Luckily, the FSA has now published a list of which other food and drink products you can safely consume at each meal to compliment steroid-excited chicken, GM-enabled pork, or gelatine-marbled beef. These include:
Breakfast
- Bowl of chocolate flavoured anything
- Large glass of Sunny D (purple colour flavour)
- Sausages (sawdust and emulsifier premium pork variety)
- Breakfast energy punch bar (minimum 75 per cent sugar)
Lunch
- Bowl of chocolate flavoured anything
- Large glass of Sunny D (pink colour flavour)
- "Luncheable" salted cracker and processed cheese platter combo
- Lettuce (not to be eaten — for show only)
Dinner
- Bowl of chocolate flavoured anything
- Microwaveable fun-sized pizza with "interesting" topping (e.g. salami and jam/cheese and peanut butter/chocolate and chocolate)
- KFC family bucket
- Large bottle of Sunny D (coca-cola colour flavour)

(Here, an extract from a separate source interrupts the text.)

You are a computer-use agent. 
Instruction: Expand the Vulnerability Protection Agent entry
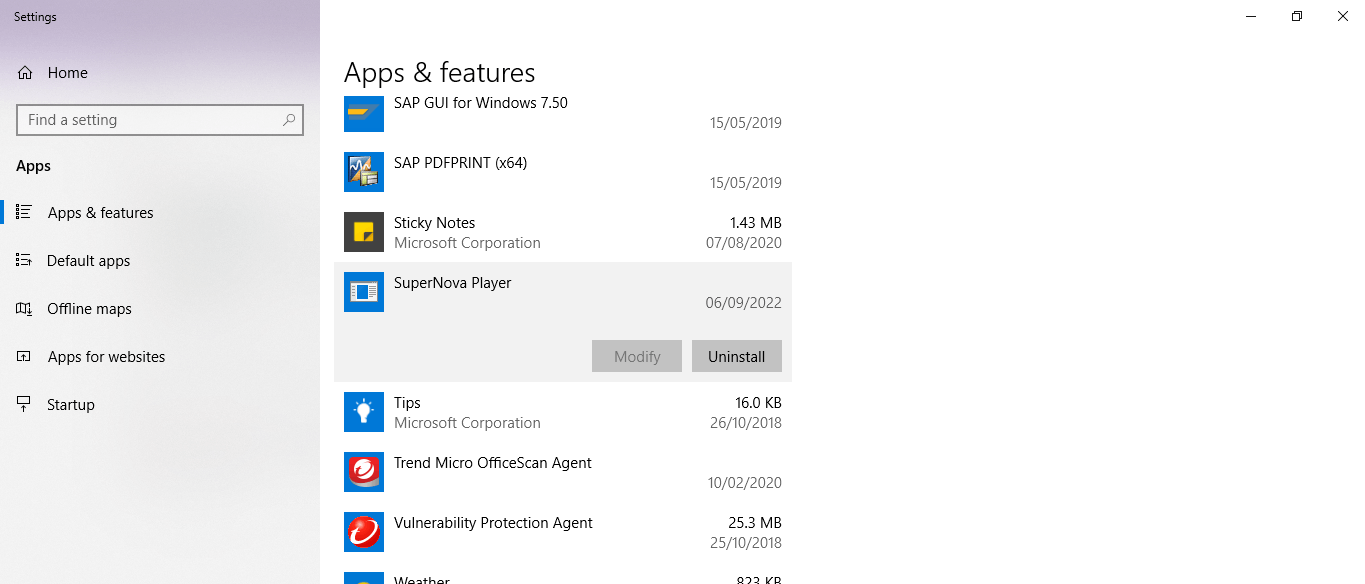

- Party tub of proto-strawberry Neapolitan vegetable fat ice cream topped with aerosol cream
- Bumper bag of vitamin-enhanced glow-in-the-dark jelly beans ("Kids love 'em!")
Notes for parents
- The recommended dosage of chocolate should be doubled for children under five, especially those suffering from lethargy
- Salt is good, natural stuff. The sea is packed with it and when did you last hear of a dolphin suffering a stroke?
- Organic is a Latin word that means, in English, a waste of money. The so-called "producers" use no additives or chemicals at all yet charge twice the price
- The "five pieces of fruit and veg a day" canard can be safely ignored. If you're worried about this then remember that chocolate is made from cocoa beans that are a sort of vegetable and Sunny D is sort of fruity coloured fruit derivative
The FSA study has been sponsored by the major supermarkets and is completely free of nutritional bias.